Through the line that contains "catalogue (234, 24)", return the data below exactly, starting at its first line; leave the rest out.

(Stored data)
==============================

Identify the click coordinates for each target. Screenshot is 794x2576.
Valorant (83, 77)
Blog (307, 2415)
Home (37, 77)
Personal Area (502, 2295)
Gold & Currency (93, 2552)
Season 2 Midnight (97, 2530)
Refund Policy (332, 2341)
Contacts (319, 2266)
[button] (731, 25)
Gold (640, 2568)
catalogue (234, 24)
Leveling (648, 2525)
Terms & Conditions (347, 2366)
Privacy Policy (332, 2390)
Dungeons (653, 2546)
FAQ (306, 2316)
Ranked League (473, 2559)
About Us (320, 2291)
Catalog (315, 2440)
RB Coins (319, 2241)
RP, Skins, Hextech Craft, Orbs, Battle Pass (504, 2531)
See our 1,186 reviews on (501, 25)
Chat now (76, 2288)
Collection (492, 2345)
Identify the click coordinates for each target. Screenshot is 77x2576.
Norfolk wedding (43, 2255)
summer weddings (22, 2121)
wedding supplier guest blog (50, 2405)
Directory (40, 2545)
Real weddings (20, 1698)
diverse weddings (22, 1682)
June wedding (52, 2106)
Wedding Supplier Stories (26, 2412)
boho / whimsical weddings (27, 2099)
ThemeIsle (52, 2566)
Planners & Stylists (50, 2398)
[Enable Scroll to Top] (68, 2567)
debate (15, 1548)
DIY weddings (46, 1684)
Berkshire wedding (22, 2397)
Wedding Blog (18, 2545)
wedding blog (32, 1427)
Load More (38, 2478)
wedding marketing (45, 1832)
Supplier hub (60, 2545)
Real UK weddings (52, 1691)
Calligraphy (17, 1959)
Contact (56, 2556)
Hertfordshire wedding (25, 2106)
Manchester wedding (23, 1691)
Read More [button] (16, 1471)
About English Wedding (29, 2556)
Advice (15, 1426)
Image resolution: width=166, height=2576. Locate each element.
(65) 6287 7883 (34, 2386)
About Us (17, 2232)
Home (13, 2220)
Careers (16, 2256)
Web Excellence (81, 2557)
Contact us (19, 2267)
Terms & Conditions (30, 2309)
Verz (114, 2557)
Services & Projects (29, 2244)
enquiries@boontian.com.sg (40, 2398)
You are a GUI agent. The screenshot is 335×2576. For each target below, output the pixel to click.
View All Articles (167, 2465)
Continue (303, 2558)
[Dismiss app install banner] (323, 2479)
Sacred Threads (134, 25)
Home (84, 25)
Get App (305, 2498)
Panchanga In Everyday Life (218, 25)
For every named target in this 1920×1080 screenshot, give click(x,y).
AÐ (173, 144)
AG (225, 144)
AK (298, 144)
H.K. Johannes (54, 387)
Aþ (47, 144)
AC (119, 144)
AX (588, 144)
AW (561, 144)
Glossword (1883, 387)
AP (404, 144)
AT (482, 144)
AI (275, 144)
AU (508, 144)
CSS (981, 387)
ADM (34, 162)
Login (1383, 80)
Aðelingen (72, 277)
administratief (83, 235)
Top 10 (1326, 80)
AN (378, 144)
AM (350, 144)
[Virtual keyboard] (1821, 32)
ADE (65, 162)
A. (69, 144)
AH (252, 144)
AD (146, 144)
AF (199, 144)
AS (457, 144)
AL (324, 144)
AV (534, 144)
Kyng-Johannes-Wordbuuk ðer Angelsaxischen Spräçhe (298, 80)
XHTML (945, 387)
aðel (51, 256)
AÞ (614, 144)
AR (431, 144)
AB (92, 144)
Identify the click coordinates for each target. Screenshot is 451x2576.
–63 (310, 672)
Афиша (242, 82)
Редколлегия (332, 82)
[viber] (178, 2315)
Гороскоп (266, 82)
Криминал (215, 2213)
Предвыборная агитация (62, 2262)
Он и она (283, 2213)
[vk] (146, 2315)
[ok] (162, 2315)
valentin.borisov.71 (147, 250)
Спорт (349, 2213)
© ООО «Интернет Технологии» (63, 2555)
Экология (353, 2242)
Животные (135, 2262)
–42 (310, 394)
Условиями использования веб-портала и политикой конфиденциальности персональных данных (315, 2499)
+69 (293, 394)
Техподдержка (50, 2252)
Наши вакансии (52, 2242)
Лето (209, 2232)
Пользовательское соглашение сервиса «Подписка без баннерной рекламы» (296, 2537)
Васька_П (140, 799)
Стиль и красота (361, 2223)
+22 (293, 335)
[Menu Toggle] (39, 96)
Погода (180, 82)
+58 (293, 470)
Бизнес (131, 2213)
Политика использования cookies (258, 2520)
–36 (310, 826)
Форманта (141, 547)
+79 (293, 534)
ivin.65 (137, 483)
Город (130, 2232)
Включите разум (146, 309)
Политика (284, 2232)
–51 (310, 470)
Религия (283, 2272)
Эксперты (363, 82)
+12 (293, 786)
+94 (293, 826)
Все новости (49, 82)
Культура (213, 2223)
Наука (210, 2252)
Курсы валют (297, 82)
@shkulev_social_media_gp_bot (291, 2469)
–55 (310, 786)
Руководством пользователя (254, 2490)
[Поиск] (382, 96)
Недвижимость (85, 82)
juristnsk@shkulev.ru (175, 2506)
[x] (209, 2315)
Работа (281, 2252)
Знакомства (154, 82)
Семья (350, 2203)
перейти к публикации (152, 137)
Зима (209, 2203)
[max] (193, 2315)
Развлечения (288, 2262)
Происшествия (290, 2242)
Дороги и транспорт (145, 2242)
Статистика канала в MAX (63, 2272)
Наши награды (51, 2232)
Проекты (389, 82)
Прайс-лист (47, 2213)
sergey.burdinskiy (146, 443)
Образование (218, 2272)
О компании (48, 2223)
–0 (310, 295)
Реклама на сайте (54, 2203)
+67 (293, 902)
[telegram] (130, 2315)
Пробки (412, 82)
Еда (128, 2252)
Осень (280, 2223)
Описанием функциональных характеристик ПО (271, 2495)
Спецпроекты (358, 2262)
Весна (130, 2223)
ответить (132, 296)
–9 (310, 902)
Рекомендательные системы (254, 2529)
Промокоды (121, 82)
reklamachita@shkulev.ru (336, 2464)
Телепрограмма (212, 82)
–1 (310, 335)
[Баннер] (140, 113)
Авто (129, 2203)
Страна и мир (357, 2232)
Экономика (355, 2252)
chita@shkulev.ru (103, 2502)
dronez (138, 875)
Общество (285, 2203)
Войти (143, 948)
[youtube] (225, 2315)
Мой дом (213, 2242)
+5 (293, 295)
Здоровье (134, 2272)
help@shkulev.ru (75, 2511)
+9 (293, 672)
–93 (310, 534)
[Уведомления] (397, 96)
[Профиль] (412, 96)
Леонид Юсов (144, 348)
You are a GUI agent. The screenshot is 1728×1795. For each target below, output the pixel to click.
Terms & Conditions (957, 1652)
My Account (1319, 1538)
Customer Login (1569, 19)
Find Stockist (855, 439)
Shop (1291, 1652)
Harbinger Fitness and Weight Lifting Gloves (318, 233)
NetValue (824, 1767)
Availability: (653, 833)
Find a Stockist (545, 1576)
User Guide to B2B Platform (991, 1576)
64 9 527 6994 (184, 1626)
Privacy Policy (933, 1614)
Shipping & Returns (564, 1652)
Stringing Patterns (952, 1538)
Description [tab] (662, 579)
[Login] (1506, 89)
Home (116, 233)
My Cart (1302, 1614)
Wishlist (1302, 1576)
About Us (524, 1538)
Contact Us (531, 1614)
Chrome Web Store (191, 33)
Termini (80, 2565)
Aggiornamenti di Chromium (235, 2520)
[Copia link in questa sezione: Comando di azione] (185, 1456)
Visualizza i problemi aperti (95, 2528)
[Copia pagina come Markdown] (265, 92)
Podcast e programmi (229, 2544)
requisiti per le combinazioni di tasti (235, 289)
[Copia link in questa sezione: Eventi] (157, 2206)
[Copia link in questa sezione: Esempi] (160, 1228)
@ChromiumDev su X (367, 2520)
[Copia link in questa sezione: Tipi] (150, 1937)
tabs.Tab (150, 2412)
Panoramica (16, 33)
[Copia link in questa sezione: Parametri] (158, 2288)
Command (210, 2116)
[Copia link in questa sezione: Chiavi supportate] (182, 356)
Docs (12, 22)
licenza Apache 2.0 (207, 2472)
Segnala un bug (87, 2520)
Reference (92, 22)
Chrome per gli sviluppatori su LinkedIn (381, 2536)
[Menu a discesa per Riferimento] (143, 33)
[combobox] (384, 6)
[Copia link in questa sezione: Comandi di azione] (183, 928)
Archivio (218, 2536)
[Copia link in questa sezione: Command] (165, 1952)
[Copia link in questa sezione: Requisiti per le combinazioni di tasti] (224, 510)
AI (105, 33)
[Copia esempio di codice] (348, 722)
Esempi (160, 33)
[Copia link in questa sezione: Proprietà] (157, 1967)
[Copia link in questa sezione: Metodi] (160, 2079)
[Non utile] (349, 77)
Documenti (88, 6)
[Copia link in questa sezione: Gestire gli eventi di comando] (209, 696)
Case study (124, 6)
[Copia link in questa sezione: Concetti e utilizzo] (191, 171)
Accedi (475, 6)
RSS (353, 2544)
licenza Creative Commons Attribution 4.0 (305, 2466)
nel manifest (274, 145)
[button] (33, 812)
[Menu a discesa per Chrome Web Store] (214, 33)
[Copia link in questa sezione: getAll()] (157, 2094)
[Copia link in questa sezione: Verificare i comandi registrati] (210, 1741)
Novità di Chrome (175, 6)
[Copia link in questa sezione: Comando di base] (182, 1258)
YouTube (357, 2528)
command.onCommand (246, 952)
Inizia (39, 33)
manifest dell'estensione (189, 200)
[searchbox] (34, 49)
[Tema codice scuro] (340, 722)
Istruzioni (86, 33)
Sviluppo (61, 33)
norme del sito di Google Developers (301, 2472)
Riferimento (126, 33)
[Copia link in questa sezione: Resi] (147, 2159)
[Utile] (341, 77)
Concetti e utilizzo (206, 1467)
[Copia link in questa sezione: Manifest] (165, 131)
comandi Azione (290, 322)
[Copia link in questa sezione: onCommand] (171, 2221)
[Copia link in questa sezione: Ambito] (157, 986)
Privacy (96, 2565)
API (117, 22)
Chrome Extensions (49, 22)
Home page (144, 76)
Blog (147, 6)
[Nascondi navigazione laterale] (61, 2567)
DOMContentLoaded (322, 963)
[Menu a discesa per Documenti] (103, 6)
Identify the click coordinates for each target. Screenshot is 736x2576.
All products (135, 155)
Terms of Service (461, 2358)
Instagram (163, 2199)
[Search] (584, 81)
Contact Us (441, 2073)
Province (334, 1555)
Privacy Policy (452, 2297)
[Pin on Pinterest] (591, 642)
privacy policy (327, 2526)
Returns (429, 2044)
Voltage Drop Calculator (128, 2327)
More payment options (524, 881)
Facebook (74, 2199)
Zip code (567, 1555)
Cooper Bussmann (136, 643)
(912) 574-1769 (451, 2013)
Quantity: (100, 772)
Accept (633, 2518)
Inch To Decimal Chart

==============================

- Task solution
Identify the click coordinates for each target. Screenshot is 794x2576.
Valorant (83, 77)
Blog (307, 2415)
Home (37, 77)
Personal Area (502, 2295)
Gold & Currency (93, 2552)
Season 2 Midnight (97, 2530)
Refund Policy (332, 2341)
Contacts (319, 2266)
[button] (731, 25)
Gold (640, 2568)
catalogue (234, 24)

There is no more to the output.